### Problem to solve
Starting at the line where "Image resolution: width=500" occurs, reproduce each line through the end of the entries below exactly. Omit every picture.

### Input for this task
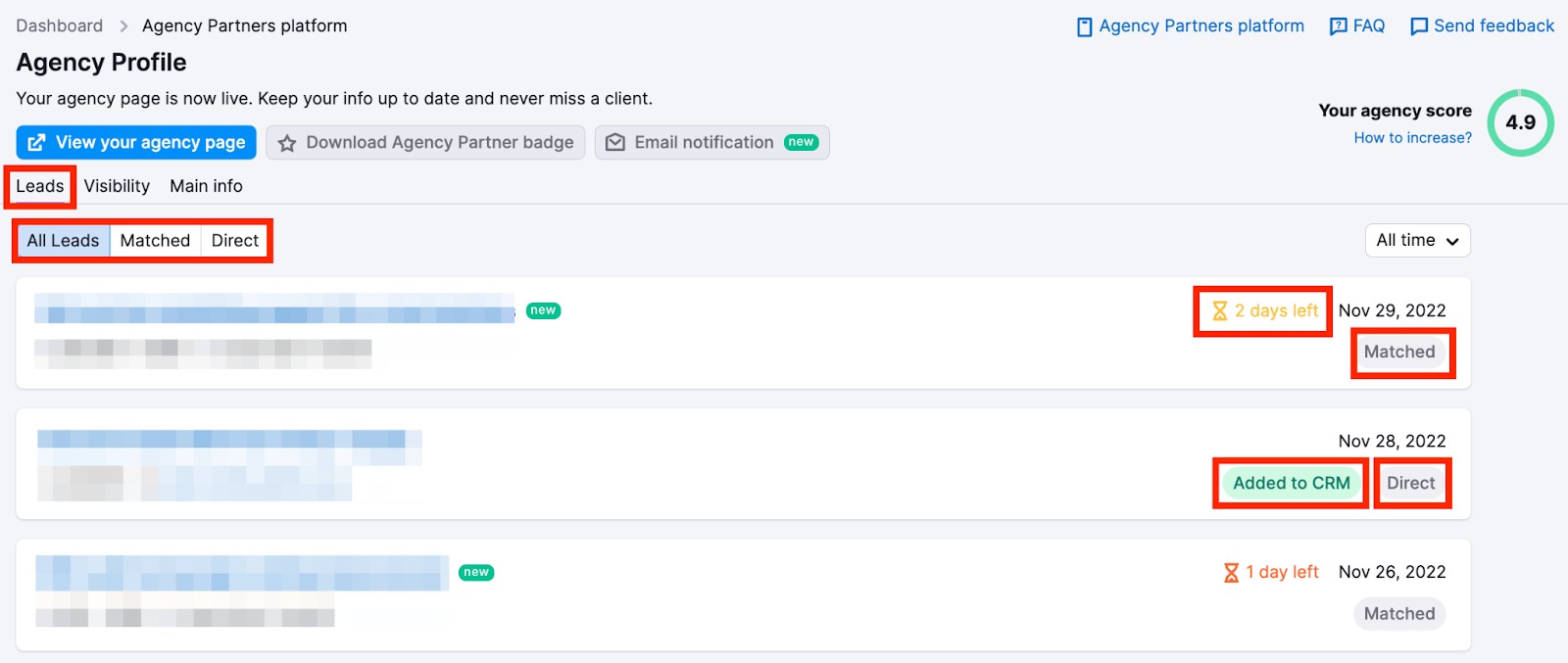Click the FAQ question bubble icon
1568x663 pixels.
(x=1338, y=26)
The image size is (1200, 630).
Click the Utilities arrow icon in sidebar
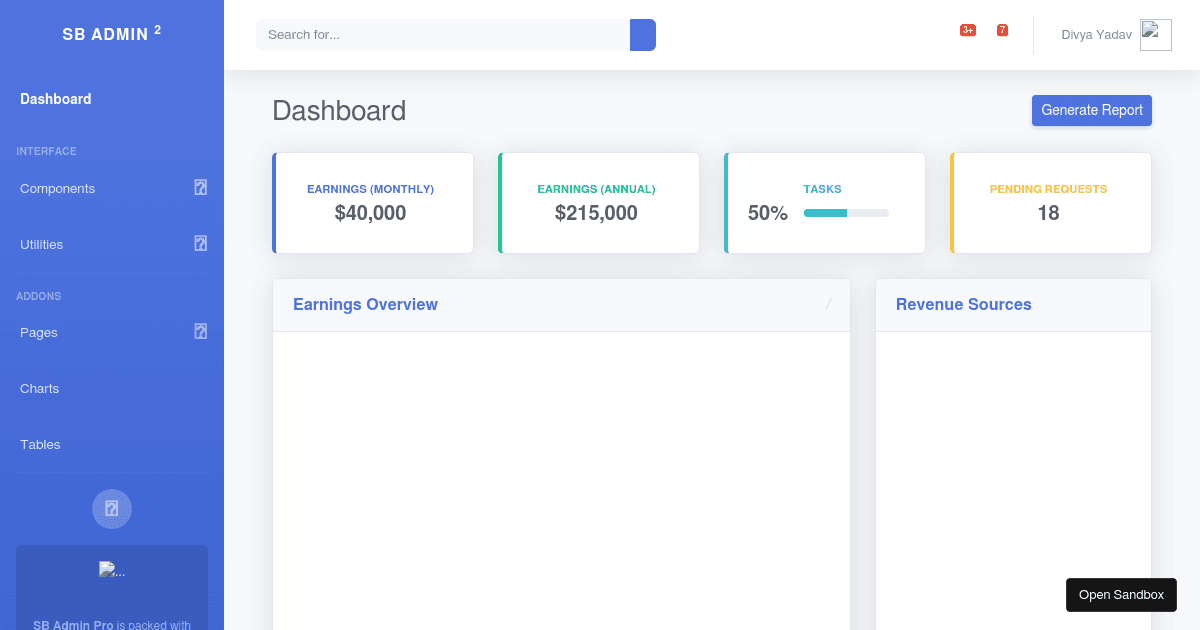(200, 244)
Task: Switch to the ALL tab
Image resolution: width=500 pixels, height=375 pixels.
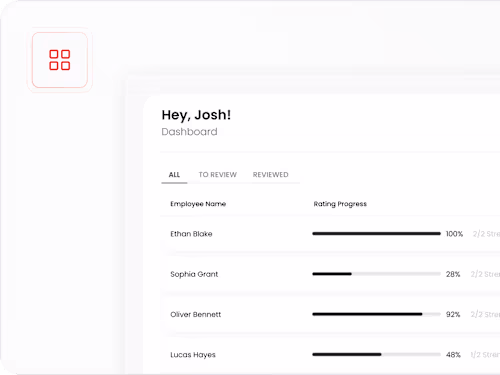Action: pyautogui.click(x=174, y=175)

### Response area
Image resolution: width=500 pixels, height=375 pixels.
Action: pyautogui.click(x=174, y=175)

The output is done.